Seizure-Induced Potentiation of AMPA Receptor-Mediated Synaptic Transmission in the Entorhinal Cortex

Excessive excitation is considered one of the key mechanisms underlying epileptic seizures. We investigated changes in the evoked postsynaptic responses of medial entorhinal cortex (ERC) pyramidal neurons by seizure-like events (SLEs), using the modified 4-aminopyridine (4-AP) model of epileptiform activity.

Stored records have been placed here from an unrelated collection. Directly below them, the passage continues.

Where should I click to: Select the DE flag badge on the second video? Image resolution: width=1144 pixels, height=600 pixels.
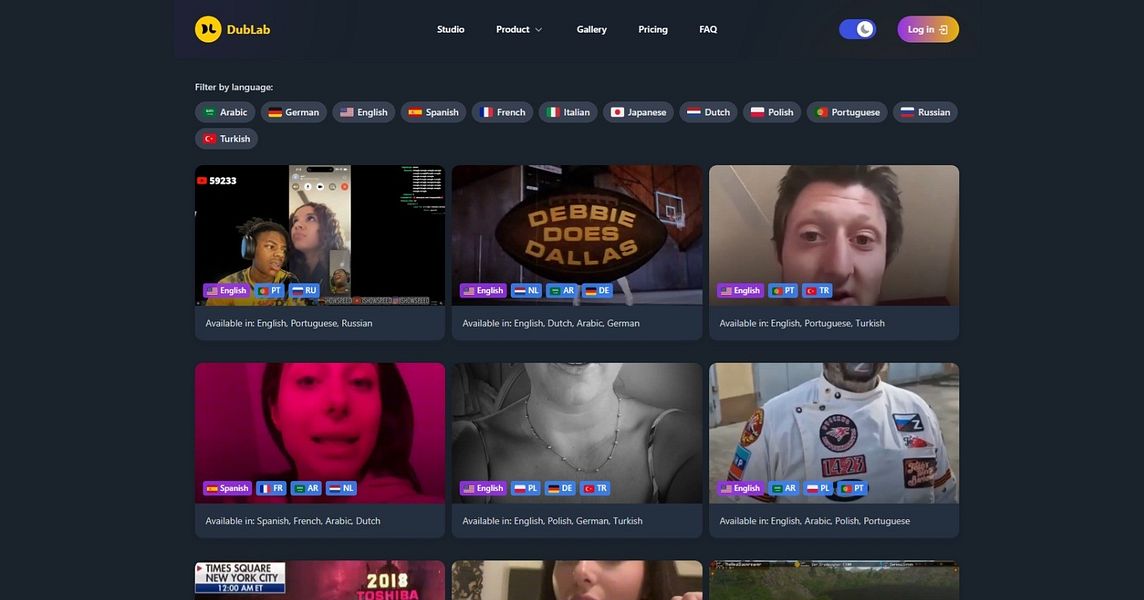click(x=595, y=290)
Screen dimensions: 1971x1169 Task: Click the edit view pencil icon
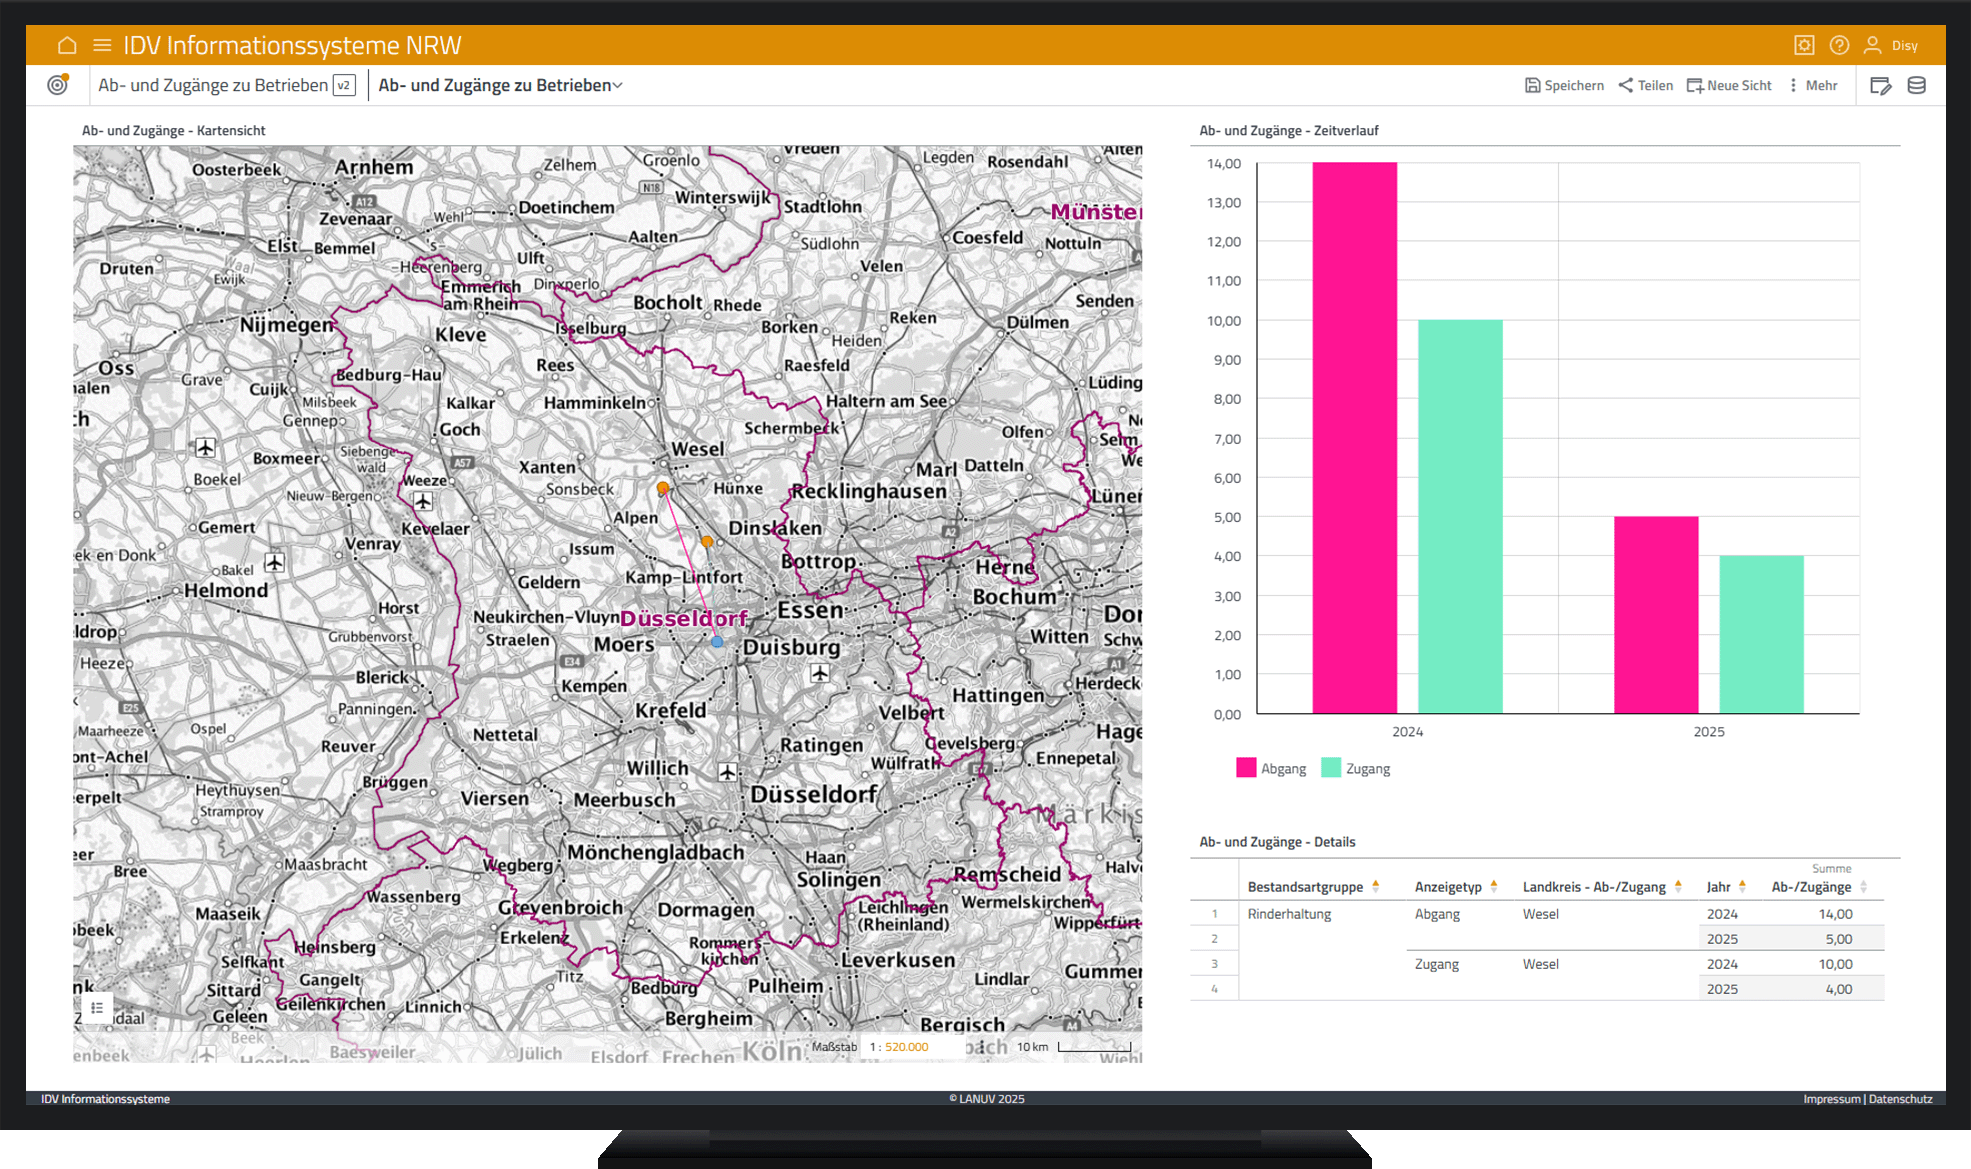(1880, 86)
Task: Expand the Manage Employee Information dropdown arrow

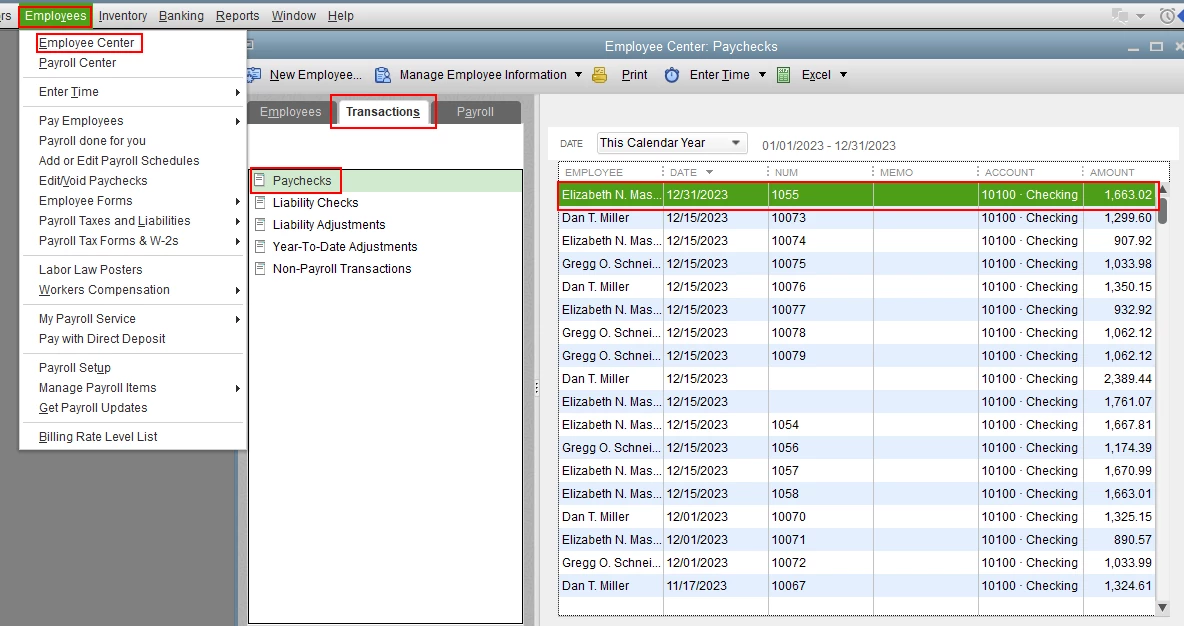Action: click(578, 75)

Rat brain slices were perfused with pro-epileptic solution contained 4-AP and elevated potassium and reduced magnesium concentration. We demonstrated that 15-min robust epileptiform activity in slices leads to an increase in the amplitude of alpha-amino-3-hydroxy-5methyl- 4-isoxazolepropionic acid receptor (AMPAR)-mediated component of the evoked response, as well as an increase in the polysynaptic gamma-aminobutyric acid (GABA) and N-methyl-D-aspartate (NMDA) receptor-mediated components. The increase in AMPA-mediated postsynaptic conductance depends on NMDA receptor activation. It persists for at least 15 min after the cessation of SLEs and is partly attributed to the inclusion of calcium-permeable AMPA receptors in the postsynaptic membrane. The mathematical modeling of the evoked responses using the conductance-based refractory density (CBRD) approach indicated that such augmentation of the AMPA receptor function and depolarization by GABA receptors results in prolonged firing that explains the increase in polysynaptic components, which contribute to overall network excitability. Taken together, our data suggest that AMPA receptor enhancement could be a critical determinant of sustained status epilepticus (SE).